> _Provided text_:

Our ancestors, and this goes back many thousands of years, raised our crops generation after generation, carefully selecting the best plants every year. They swapped their seeds and worked together.

All their plants were open pollinated. The seeds were their way to survival; they were reliable.

Heirlooms have history, time-proven reliability, and they reproduce true to type. They are the survivors. The other clones wiped out, they were less suited to withstand the climate of the region where they grew.

By contrast, hybrid varieties are all very recent heterozygotic clones, also highly variable. They are a mix of two inbred (pure) varieties, and the F1 generation experiences a significant boost in yield.

Hybrid seeds — a new technology of the past 50 years, provide one very significant benefit to the grower, namely he gets 20 per cent more of his crop, sometimes much more if he judiciously uses fertilizers and pesticides.

The bottom line for farmers is that this technology increases profit.  Hybrid varieties are completely unpredictable from one generation to the next.

> _Dataset section_:
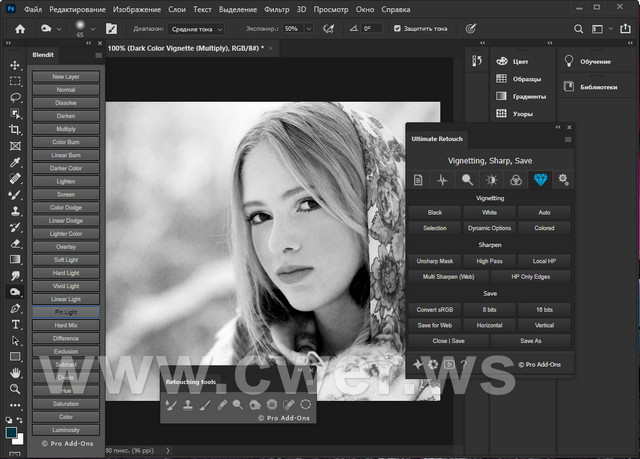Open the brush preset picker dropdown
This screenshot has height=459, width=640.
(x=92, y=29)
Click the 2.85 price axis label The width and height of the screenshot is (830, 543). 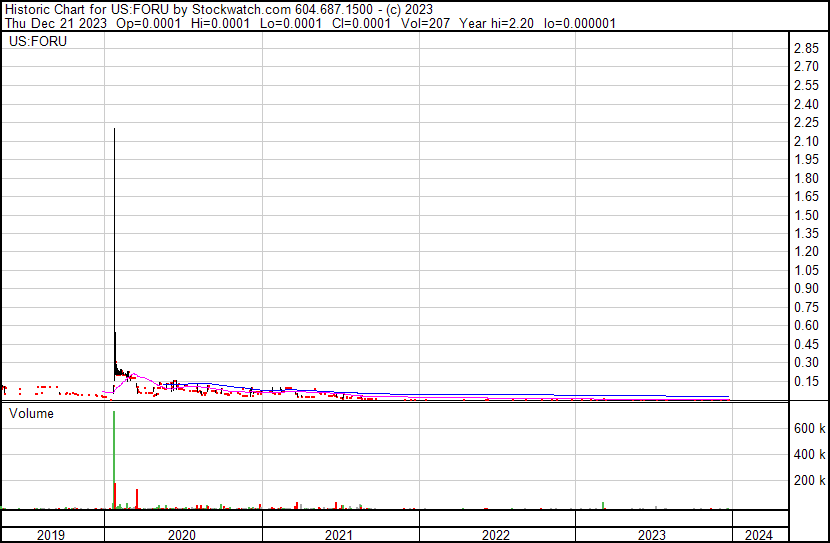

> _Exercises to complete_:
1 > In the passage on heirloom and hybrid seeds, rewrite everything from "By contrast, hybrid" down to "boost in yield.", putting "first generation" in place of "F1 generation".
2 > According to the passage on heirloom and hybrid seeds, how much more of his crop does a grower get from hybrid seeds?
3 > Go on with the passage on heirloom and hybrid seeds from the point where it stops.
The data here was drawn from a separate source.

> _Responses by task_:
1 >
By contrast, hybrid varieties are all very recent heterozygotic clones, also highly variable. They are a mix of two inbred (pure) varieties, and the first generation experiences a significant boost in yield.

2 > About 20 percent more, and sometimes much more if he uses fertilizers and pesticides judiciously.

3 >
In other words, when grown year after year, these clones lose the profit-making trait, which is the technology you are buying. The seeds are too unpredictable to have any value, so you cannot keep the seeds from year to year.

The seed corporations have separated production from reproduction. Production remains in the hands of the gardeners and farmers, but reproduction is now corporate property.

Once they have been improved, the seeds are private property. We must purchase those seeds every year, at whatever condition or price.

When you save seeds, you are holding their history in your hands. Literally, holding a seed is holding a story that stretches back, way back.

More and more people on the Island save their seeds every year and swap them. Each year, they hold gatherings in early spring where everyone trades and buys seeds.